Purpose : Autosomal dominant neurofibromatosis type-1 is a genetic disorder caused by a mutation in the neurofibromin tumor suppressor gene that results in multiple benign optic gliomas in the visual pathway, leading to compressive optic neuropathy and vision loss. Current therapies for NF1 have poor outcomes; therefore, new treatments are needed. Over the past two decades, seminal studies in rodents from our and others’ labs have identified RGC replacement strategies such as stem or primary cell transplantation. However, most of this data was developed in acute trauma models of optic nerve crush, which may or may not translate to the axon damage and retinal and optic nerve environment in NF1 optic glioma, and it is unclear if the cell transplantation itself could harm the remaining endogenous host cells in the retina.

Methods : Using a mouse model of NF1, we examined the effect of cell transplantation on both control wild-type and NF1 hemizygous mice with optic pathway gliomas. Primary RGCs taken from universal GFP mice were mixed with the red calcium indicator jRGECO1a and injected into the vitreous. We then performed ex vivo two-photon recordings in response to whole field light flashes of a dim green and bright UV light to drive the scotopic and photopic pathways.

Results : With this method, we could observe ON, OFF, and ON-OFF light responses to a 1-second light flash.

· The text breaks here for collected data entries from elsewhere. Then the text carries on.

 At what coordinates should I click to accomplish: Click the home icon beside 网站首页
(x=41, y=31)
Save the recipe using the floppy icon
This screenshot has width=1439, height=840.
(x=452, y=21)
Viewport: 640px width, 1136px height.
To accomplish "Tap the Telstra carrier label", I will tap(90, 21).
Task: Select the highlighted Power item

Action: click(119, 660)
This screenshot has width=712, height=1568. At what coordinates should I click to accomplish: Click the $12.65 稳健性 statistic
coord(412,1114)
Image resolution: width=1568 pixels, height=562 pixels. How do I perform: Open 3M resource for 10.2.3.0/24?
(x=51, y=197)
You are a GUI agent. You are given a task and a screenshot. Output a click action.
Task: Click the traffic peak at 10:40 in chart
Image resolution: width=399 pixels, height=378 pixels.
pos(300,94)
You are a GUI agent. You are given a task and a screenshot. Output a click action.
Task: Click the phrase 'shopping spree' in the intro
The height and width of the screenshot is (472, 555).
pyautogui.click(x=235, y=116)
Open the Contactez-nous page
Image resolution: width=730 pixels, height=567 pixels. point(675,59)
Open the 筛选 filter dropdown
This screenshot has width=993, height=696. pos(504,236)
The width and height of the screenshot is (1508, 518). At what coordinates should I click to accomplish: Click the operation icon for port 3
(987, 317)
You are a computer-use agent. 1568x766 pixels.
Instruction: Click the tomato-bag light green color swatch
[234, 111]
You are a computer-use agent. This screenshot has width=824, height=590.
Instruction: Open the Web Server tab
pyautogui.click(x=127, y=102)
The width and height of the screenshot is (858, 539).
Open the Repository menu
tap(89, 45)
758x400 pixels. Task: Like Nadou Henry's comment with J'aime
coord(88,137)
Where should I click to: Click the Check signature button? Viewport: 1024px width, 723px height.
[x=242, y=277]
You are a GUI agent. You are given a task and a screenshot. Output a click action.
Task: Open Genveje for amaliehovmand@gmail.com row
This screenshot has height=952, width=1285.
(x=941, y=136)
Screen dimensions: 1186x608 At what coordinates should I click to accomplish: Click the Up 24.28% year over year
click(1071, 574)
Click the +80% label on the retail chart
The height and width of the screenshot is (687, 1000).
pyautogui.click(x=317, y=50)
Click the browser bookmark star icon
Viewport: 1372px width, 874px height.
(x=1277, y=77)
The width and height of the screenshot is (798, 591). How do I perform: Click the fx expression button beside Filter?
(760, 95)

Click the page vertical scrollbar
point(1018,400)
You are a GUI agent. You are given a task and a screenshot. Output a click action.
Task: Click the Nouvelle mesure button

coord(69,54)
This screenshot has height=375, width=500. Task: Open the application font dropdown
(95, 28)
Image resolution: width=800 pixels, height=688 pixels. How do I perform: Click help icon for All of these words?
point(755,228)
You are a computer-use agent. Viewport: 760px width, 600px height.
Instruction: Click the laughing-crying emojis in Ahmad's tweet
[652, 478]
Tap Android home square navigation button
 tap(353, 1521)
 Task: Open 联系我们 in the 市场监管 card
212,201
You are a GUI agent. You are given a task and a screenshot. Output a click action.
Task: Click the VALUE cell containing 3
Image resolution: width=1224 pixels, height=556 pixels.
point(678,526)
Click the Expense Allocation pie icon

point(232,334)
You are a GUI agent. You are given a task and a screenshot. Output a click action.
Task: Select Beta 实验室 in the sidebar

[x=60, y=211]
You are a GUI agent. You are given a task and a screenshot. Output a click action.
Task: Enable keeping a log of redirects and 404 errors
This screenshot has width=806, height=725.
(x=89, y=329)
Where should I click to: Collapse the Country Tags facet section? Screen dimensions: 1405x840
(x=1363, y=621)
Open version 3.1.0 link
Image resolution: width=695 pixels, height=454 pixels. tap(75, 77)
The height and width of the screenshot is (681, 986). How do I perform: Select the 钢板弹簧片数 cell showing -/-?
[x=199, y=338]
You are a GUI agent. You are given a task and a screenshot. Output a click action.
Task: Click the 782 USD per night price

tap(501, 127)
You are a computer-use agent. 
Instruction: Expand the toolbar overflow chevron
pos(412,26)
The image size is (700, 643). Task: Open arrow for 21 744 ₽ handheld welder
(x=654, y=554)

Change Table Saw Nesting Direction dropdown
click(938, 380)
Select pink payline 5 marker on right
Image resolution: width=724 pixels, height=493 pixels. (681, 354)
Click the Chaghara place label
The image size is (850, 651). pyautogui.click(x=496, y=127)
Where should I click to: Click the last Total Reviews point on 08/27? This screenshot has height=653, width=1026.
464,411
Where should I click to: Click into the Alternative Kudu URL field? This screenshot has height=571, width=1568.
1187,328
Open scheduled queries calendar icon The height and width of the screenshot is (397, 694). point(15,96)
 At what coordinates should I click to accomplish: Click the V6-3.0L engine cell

We found little difference in host RGC response measures between wild-type and NF1 glioma mice without cell transplantation. However, donor cell transplantation increased the proportion of non-responsive RGCs and decreased the fraction of ON-OFF RGCs in wild-type mice. In contrast, there was little effect on host RGC response characteristics in NF1 glioma mice other than a shift from rod-responsive to cone-responsive ON RGC population. We also found that host RGCs in NF1 heterozygous mice without tumors respond more similarly to the wild-type control mice than to the NF1 glioma mice.

Conclusions : Thus, an RGC transplant may have a detrimental effect on the intact retinal circuitry of endogenous RGCs. We hypothesize that the transplantation of donor RGCs into the NF1 glioma mouse has little impact on host RGCs due to space created by RGC loss caused by the glioma. These results provide essential directions for ongoing study and promising opportunities for cell transplantation as a treatment option in NF1.

This abstract was presented at the 2024 ARVO Annual Meeting, held in Seattle, WA, May 5-9, 2024.